We got up bright and early to go and meet Mrs. Ogawa, who teaches my sister Japanese. She and her husband had graciously volunteered to drive us around to some rather far-away places (the original plans included seeing Mt. Fuji), thus sparing us lots of money in train tickets and probably hotel fees for staying over.


Cultural Note:

It’s customary in this
sort of situation to buy
a really nice gift for
someone. Japanese people
usually buy something
edible or something that
gets used up, so that their
houses don’t clutter up with
junk from this custom.

We met Ogawa-sensei and she was very, very nice, and a couple of times along the way she talked to me in English and I talked to her in Japanese. We stopped at a rest stop, where I got my first exposure to Japanese-style toilets, and everyone but me had a snack. We decided along the way that seeing Mt. Fuji today was impractical because of the weather; we probably wouldn’t even be able to see it well. So we decided to go to Nagano instead. (Well, I say “we” decided because there was a long conversation between Patricia and the Ogawas in Japanese, after which she gave us the short version of what was said and asked, “is that okay?” Communication was not easy.)

We spent a very long time in the car on the way to Nagano, and ended up in the next prefecture (which is kind of like crossing state lines). Along the way the Ogawas pointed out nice scenery and we did our best to talk about it together. We saw volcanoes and beautiful fall colors and lovely landscapes. It really is a beautiful country.


Cultural Note:

The Japanese pride them-
selves on their four
seasons. Some even believe
that they are one of the
only countries that
truly has four seasons,
so they show it off. (My
sister’s teacher is not in
this category, of course,
but she did enjoy showing
us the changing leaves.)

We arrived in the city of Nagano, and apparently this area was famous for three things: The Zenkoji Temple, the soba shops, and the GIANT APPLES. Our activities during this day did involve all three of these things. We spent a little bit of time wandering the cute shops that lined the avenue on the way up to the Zenkoji Temple, and we noticed a lot of little kids running around in formal “traditional” dress. It was interesting.


Cultural Note:

There is a traditional
festival in Japan at the
time of year I happened to
visit: 3-5-7 week.
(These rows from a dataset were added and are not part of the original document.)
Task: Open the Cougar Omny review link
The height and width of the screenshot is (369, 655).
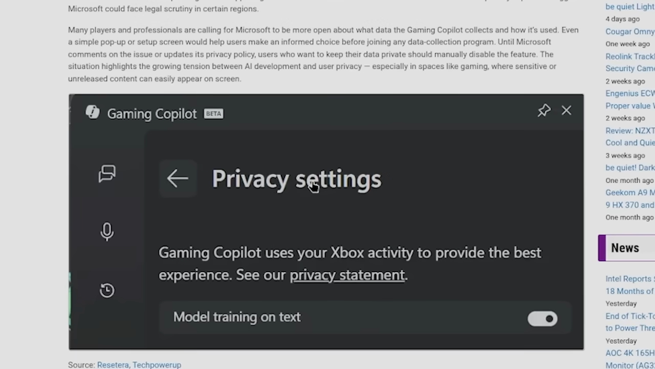Action: [630, 31]
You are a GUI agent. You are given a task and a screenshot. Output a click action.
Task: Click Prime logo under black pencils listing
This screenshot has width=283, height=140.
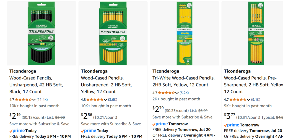pyautogui.click(x=17, y=131)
There
is a tradition for children
of those ages to get dressed
up and go to shrines and
temples for blessings.
3-5-7 week was actually the
next week after I visited, but
many people, due to time
constraints, celebrate early.


I bought some souvenirs for my friends in the shops, and Ogawa-sensei bought us one of the big apples (which we ate for breakfast the next day). Soon enough we approached the temple.


Patricia, me, Mom, Zenkoji Temple

At Zenkoji Temple

At Zenkoji Temple

Waving smoke at Zenkoji

Waving smoke at Zenkoji

We got to stand outside and try to get incense smoke on us for luck in money, and we got to see some national treasures that were in the temple. We had the option of paying ten yen to make a wish to the Buddha, and so we did that and learned the proper way to do it. We then decided to go through the tunnel thing that this temple is famous for; we bought tickets, took off our shoes, and got in line.

As a quest for enlightenment, you’re supposed to go down these stairs and walk through a hallway that is pitch black. You put your hand on the wall on the right side and just walk in the dark, looking with your hand for a wall-mounted key which guarantees enlightenment if you find it. It seems like it could be a really enlightening experience, except that you’re doing it with lots of people who are probably talking and bumping into you. Anyway, it’s a neat experience.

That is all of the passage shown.